The position x of a particle moving in a straight line varies with time t as x=(t+3)^-1. The acceleration of particle is proportional to

Answer 1

Answer:

Option (1) $(\text{velocity})^{3/2}$

Explanation:

Given, the position x varies with time t as

$x=(t+3)^{-1}$

or, $x=\frac{1}{x+3}$

We know that rate of change of displacement is velocity

i.e. $v=\frac{dx}{dt}$

or, $v=\frac{d}{dt}(t+3)^{-1}$

or, $v=-(t+3)^{-2}$

Also, the rate of change of velocity is accelration

i.e. $a=\frac{dv}{dt}$

or, $a=\frac{d}{dt}[-(t+3)^{-2}]$

$\implies a=2(t+3)^{-3}$

$\implies a=2[(t+3)^{-2}]^{3/2}$

$\implies a=2[-v]^{3/2}$

$\implies a=-2v^{3/2}$

Thus, $a \propto v^{3/2}$

or, $\text{acceleration}\propto (\text{velocity})^{3/2}$

Answer 2

Given that,

The position x of a particle moving in a straight line varies with time t as $x=(t+3)^{-1}$

To find,

The acceleration of the particle.

Solution,

Finding velocity v first.

$v=\dfrac{dx}{dt}\\\\v=\dfrac{d}{dt}(t+3)^{-1}\\\\v=-1(t+3)^{-2}\\\\v=-(t+3)^{-2}$ ......(1)

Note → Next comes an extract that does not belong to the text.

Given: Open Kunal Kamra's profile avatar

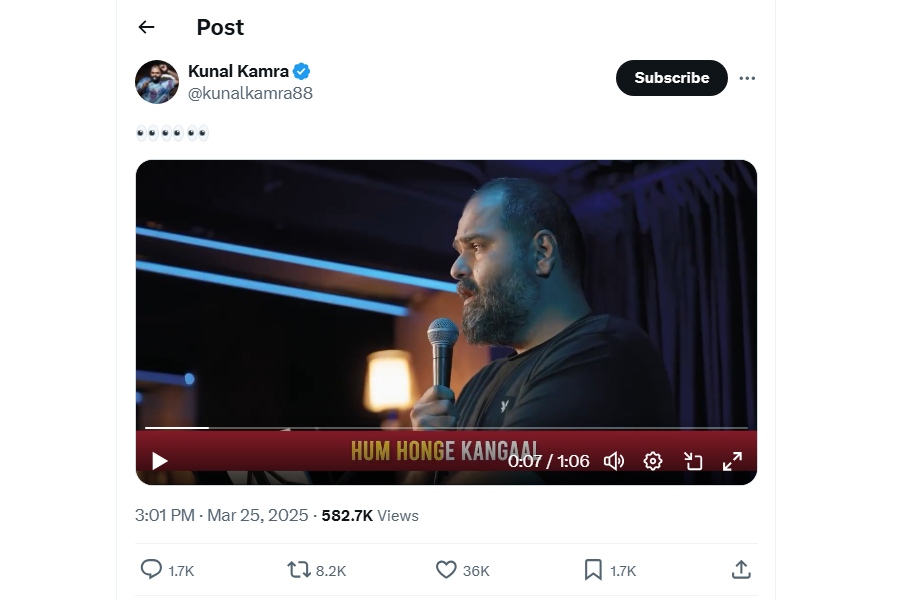Looking at the screenshot, I should [157, 82].
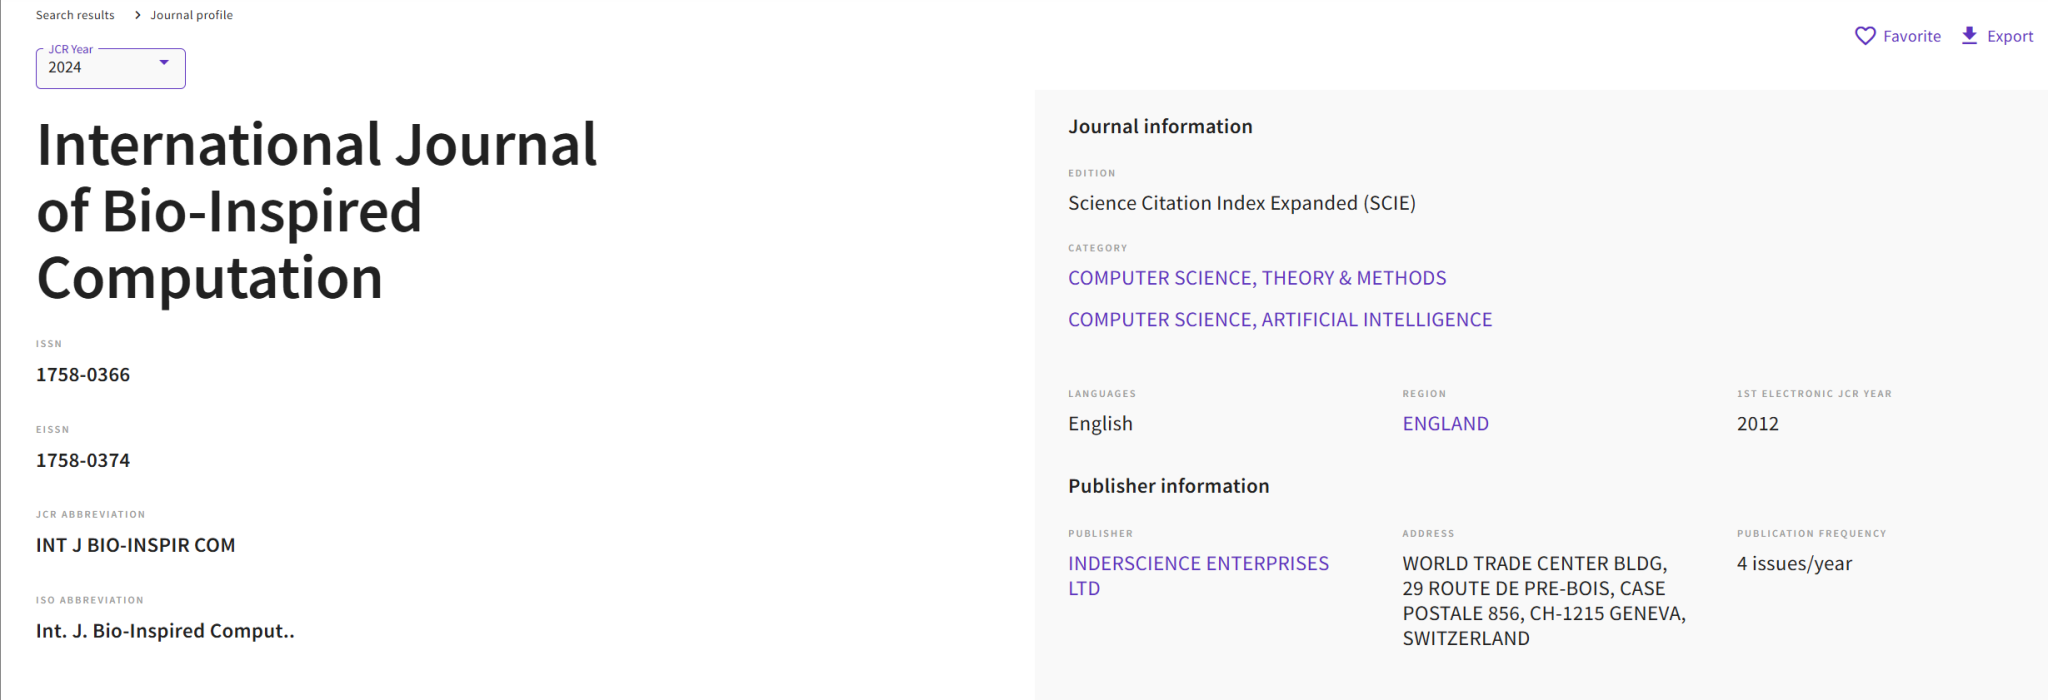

If a is the acceleration, then,

$a=\dfrac{dv}{dt}\\\\a=\dfrac{d(-(t+3)^{-2})}{dt}\\\\a=-(-2) (t+3)^{-2-1}\\\\a=2(t+3)^{-3}\\\\\implies a=[2(t+3)^{-2}]^{3/2}\\\\\text{from equation (1)}\\\\a=2(-v)^{3/2}\\\\\implies a\propto v^{3/2}$

So, the correct option is (a).